Profitable Auto Industry - What Does It Mean For Fleets?

Today's story from Just -Auto indicates that the majority of manufacturers and supporting suppliers are reporting strong earnings in the third quarter and will likely post healthy profits for the year. What does this mean for a fleet manager and this years business?

Right now, it may mean you need to manage inventories intelligently. There is little movement on the job front and there are a limited number of buyers in the retail market yet. With credit still a little tight and consumer confidence slowly rising, the market is still lukewarm. This will maintain a strong used vehicle market with prices somewhat inflated to recent history. New incentives are available but not excessive in most cases. Manufacturers are hanging onto profit and limiting inventory rather than flooding the market at this time.

Knowing the used market is strong right now may make this an advantageous window to replace some of the older units in your fleet. Getting good resale at auctions or selling yourself will help defer some of the costs. Cash is king again and talking to local dealers about deals on multiple vehicles may offer competitive opportunities when compared to current fleet incentives. That topic was discussed on this blog recently in greater detail.
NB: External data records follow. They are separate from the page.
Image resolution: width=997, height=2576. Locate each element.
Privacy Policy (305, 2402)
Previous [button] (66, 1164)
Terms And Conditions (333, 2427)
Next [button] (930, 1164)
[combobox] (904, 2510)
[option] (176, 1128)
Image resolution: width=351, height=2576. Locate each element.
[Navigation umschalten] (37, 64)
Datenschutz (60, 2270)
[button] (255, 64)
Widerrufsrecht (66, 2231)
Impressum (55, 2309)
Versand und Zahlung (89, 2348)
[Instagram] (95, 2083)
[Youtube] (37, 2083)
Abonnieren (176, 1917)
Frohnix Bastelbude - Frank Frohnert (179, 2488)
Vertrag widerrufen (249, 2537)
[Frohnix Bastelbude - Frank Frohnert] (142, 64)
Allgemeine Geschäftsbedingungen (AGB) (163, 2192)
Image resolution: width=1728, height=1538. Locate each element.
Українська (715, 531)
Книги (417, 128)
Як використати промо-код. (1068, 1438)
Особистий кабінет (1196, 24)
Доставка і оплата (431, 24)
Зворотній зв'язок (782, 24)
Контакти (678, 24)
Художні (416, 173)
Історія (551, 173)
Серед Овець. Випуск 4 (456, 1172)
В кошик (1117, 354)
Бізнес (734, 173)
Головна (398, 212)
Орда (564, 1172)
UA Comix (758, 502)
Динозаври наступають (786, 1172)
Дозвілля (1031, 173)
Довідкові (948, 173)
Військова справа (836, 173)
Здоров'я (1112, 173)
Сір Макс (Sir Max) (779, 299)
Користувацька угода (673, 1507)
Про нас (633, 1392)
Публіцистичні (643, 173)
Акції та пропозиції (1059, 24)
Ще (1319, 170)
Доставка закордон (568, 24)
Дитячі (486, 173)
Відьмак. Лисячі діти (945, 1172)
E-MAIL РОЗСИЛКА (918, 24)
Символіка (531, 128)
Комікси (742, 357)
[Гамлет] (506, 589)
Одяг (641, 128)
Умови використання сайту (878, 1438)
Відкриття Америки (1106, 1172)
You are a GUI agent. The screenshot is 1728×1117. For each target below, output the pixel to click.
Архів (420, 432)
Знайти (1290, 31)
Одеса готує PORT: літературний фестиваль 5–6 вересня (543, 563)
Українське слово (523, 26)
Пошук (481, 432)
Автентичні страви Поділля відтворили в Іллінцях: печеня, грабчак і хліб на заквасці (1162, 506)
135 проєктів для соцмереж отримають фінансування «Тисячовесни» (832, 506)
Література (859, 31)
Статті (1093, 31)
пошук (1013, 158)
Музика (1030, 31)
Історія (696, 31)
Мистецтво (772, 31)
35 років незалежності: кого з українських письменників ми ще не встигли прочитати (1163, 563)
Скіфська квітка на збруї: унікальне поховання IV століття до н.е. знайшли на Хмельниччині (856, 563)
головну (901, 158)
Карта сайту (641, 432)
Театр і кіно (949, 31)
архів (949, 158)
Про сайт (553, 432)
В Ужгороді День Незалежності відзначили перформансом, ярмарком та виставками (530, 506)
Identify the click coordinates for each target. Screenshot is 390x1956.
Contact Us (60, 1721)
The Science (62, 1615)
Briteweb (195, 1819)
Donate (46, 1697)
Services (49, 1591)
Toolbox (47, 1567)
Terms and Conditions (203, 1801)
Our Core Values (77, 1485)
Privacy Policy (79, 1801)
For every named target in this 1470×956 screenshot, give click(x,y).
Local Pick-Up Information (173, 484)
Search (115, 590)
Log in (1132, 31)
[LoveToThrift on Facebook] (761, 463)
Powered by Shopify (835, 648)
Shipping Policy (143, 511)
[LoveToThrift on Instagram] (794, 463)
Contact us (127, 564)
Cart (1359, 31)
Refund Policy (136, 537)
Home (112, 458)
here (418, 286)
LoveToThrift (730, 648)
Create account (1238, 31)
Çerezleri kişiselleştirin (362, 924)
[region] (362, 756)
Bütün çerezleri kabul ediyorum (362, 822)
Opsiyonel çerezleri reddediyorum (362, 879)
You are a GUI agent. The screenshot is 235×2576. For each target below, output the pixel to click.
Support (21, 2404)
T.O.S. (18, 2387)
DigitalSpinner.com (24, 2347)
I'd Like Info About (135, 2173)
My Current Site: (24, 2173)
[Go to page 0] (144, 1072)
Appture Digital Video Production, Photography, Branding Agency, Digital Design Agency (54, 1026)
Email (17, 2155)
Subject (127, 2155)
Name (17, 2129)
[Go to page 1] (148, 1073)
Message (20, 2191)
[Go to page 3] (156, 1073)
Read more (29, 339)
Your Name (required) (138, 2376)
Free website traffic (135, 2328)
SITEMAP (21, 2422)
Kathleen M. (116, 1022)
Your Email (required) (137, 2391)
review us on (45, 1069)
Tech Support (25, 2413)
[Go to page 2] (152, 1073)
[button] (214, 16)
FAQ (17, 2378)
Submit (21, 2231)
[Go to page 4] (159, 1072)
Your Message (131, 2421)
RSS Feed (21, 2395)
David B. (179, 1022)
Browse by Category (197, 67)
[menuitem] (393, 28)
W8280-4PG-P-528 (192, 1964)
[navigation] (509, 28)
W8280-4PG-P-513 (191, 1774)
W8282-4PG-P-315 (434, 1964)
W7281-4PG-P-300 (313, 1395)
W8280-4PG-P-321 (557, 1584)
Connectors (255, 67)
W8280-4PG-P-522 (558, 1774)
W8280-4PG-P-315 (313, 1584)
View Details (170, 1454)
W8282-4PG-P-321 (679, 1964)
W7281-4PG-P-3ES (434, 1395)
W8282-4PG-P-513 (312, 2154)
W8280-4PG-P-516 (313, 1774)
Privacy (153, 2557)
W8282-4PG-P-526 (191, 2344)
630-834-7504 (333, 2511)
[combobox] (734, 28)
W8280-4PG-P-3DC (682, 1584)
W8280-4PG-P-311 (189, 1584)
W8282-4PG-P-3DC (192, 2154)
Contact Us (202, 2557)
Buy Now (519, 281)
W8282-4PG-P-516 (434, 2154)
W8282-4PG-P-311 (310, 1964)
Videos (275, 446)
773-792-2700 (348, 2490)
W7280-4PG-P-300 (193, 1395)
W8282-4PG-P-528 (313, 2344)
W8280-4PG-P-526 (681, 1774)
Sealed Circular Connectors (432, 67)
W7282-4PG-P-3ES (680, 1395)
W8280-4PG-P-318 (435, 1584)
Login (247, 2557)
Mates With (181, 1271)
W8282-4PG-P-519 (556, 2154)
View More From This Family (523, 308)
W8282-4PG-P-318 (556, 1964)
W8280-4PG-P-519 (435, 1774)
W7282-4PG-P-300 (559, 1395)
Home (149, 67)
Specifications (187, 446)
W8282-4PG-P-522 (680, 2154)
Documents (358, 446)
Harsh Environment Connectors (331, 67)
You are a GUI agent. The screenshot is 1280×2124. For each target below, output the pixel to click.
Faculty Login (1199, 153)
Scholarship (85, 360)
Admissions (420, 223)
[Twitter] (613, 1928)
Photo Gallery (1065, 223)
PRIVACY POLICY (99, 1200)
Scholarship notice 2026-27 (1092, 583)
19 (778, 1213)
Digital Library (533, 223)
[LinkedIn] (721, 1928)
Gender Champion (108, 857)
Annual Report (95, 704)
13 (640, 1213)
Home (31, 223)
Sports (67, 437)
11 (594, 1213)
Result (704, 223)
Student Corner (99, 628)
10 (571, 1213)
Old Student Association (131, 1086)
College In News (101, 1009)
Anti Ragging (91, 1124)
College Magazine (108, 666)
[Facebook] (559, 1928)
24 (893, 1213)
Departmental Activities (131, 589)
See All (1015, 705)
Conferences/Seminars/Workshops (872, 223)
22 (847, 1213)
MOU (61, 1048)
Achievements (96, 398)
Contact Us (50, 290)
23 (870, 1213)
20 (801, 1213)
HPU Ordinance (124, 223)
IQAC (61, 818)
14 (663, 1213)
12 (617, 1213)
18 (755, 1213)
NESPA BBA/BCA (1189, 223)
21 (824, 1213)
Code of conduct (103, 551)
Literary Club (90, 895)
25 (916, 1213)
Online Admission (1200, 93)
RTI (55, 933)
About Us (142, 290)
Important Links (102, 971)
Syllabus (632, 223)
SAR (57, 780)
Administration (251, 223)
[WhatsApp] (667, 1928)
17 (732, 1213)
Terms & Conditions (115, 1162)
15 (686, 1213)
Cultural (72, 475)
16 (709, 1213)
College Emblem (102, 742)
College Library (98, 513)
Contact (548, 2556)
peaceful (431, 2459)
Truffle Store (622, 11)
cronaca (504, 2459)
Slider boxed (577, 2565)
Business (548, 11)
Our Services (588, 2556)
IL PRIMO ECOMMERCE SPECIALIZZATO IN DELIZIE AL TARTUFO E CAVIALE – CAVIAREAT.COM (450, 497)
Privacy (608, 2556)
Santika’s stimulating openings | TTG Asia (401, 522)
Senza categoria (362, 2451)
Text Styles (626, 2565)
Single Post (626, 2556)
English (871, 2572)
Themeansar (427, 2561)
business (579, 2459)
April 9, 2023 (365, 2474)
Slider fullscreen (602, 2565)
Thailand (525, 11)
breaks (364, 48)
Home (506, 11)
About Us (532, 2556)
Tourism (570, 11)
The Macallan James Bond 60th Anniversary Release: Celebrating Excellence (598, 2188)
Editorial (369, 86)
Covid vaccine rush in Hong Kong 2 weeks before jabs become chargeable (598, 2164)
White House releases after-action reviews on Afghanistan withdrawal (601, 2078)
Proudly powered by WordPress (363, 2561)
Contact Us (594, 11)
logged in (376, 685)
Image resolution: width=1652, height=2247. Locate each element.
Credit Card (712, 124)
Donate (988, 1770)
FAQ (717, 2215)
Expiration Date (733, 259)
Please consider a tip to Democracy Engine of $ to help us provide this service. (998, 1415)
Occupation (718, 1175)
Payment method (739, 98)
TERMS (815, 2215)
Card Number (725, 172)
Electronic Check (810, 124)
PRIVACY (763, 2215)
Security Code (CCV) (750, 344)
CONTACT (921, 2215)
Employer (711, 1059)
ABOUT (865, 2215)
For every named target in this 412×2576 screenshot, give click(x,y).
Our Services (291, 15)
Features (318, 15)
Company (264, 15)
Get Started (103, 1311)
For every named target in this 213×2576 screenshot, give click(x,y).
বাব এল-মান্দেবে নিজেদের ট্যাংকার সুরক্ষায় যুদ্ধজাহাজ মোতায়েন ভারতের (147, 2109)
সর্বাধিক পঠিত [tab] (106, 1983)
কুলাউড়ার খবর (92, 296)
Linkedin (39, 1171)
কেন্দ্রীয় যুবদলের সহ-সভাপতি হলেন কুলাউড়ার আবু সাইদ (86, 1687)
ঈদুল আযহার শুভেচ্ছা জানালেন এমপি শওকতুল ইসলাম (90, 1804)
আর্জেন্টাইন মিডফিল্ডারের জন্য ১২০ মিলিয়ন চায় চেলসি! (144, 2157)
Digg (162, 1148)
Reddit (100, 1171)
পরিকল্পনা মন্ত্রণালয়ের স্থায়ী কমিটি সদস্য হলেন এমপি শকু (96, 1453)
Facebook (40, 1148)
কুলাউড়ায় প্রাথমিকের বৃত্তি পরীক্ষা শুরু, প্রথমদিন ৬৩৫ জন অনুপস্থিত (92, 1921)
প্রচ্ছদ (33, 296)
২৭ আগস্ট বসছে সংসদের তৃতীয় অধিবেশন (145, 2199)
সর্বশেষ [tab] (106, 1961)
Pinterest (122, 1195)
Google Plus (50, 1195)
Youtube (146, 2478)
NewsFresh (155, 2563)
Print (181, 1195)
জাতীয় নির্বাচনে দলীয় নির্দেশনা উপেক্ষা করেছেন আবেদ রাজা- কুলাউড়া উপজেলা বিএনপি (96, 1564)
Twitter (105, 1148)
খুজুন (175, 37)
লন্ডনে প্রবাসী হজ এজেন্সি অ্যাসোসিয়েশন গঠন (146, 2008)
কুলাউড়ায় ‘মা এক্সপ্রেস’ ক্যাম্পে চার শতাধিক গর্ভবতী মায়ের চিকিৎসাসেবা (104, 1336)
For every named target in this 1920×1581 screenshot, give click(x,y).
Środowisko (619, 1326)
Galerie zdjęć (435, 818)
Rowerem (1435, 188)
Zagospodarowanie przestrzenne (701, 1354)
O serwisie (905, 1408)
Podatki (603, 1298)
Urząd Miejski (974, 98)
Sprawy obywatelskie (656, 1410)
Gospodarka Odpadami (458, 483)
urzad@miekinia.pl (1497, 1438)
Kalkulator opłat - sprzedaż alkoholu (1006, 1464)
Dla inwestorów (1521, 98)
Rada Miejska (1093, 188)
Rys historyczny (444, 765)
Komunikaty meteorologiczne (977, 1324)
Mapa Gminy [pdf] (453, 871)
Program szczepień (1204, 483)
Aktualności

Look over your vehicles and see if you have anything that you can replace that is being phased out or is being subsidized by the major manufacturers. Just because they are offering the cash on something you personally may not want to own, it may be a practical application for a fleet vehicle and you can pick something up that is being replaced with a newer upgraded model.

End of year is still a good time to buy, whether fleet or personal. With the market still in flux, it pays to do a review and see if there is anything that you can benefit from while the industry finds it's "new normal."